/---
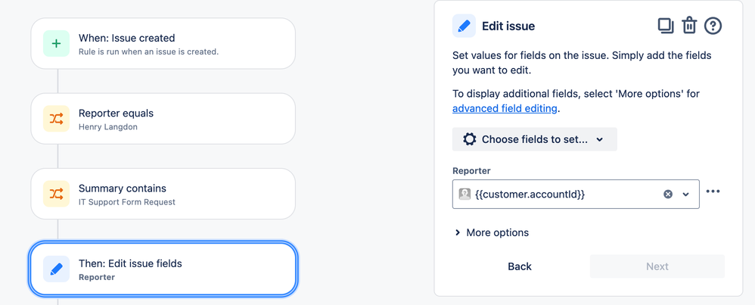
Task: Click the Reporter equals condition shuffle icon
Action: [x=56, y=119]
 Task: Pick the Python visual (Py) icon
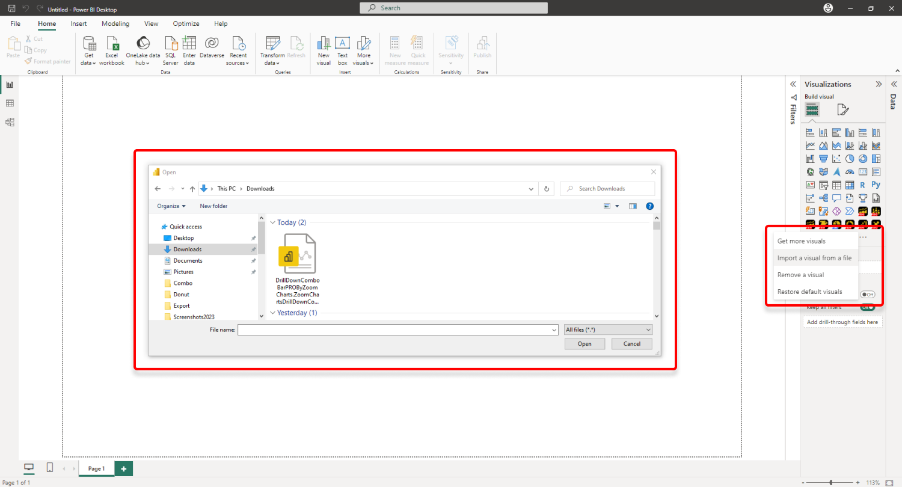coord(876,185)
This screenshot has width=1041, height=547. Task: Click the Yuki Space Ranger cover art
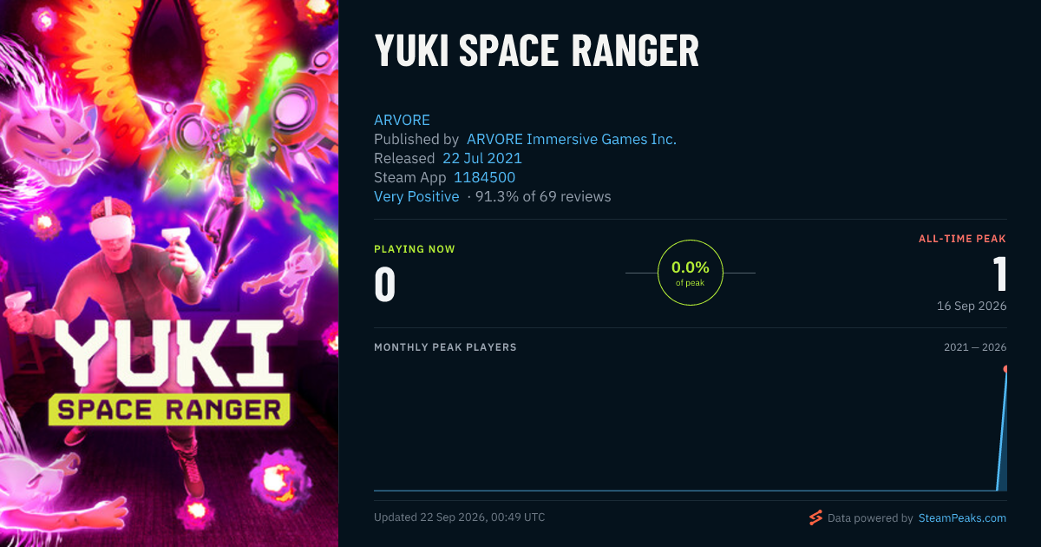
\---
Every line from the one containing "Task: Pick the Python visual (Py) icon" to the last line of the material must be returned exactly. Leave out any pictures.

 Task: Pick the Python visual (Py) icon
coord(876,185)
This screenshot has width=1041, height=547. Task: Click the Yuki Space Ranger cover art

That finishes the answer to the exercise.